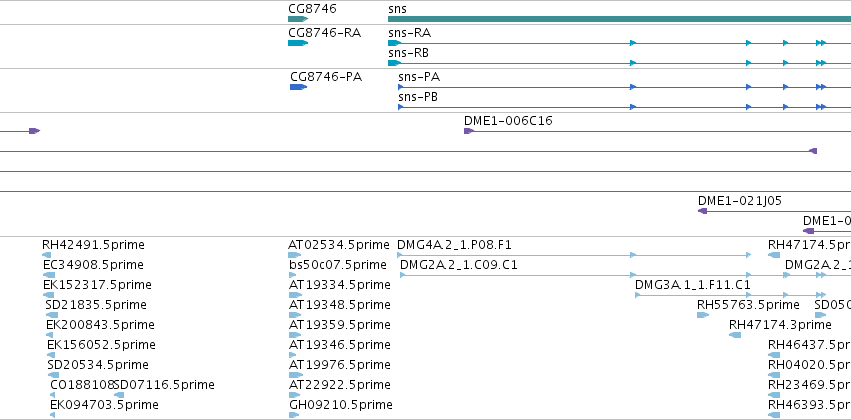
Task: Select the sns-PA protein feature label
Action: [x=419, y=77]
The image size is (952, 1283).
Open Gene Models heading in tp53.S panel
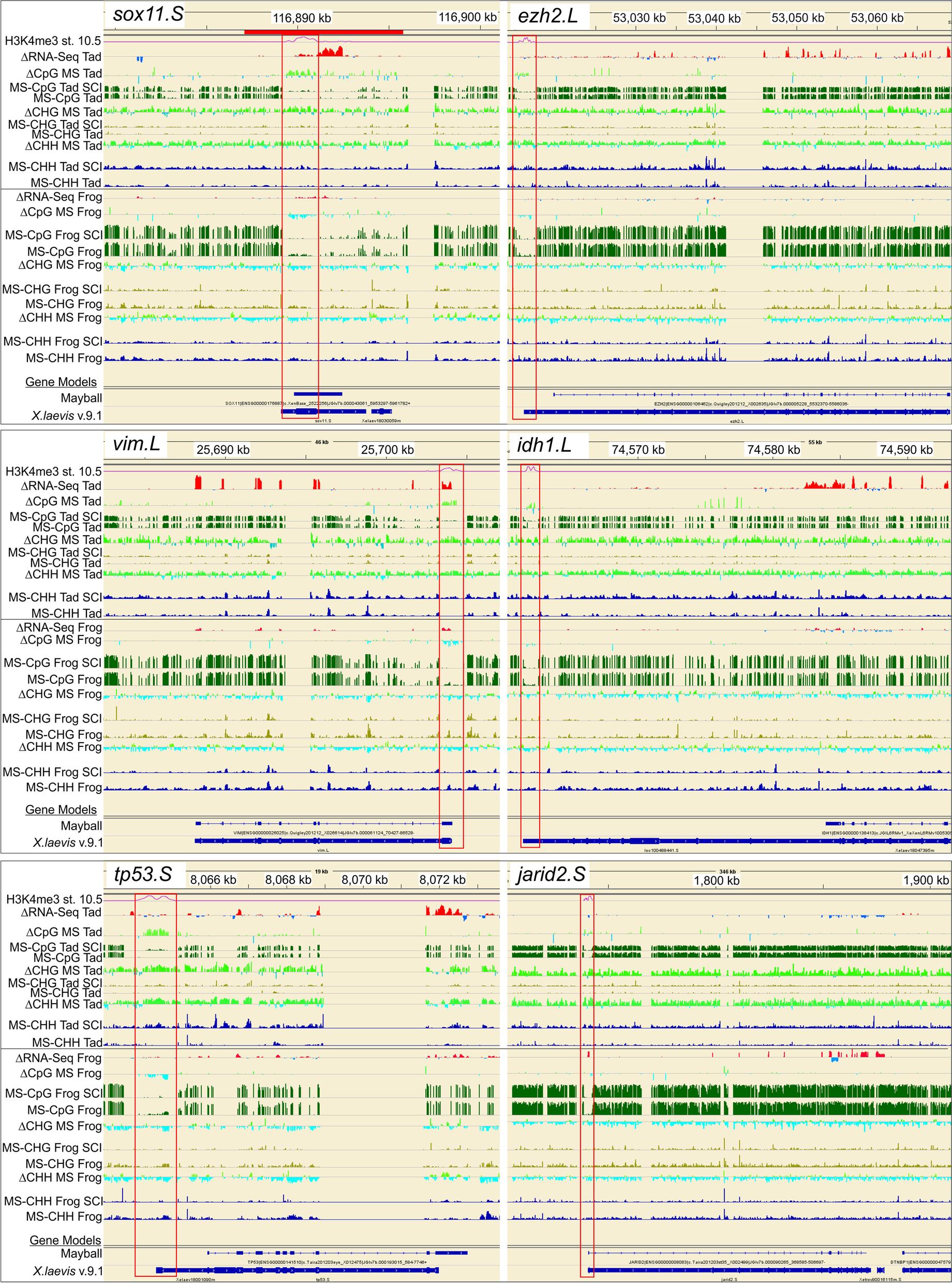click(65, 1240)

Instructions for the task:
Where the line with "The image size is (952, 1283)." appears in the entries above, begin there and restate every line to the end word for word, minus the pictures.

Response to the task:
The image size is (952, 1283).
Open Gene Models heading in tp53.S panel
click(65, 1240)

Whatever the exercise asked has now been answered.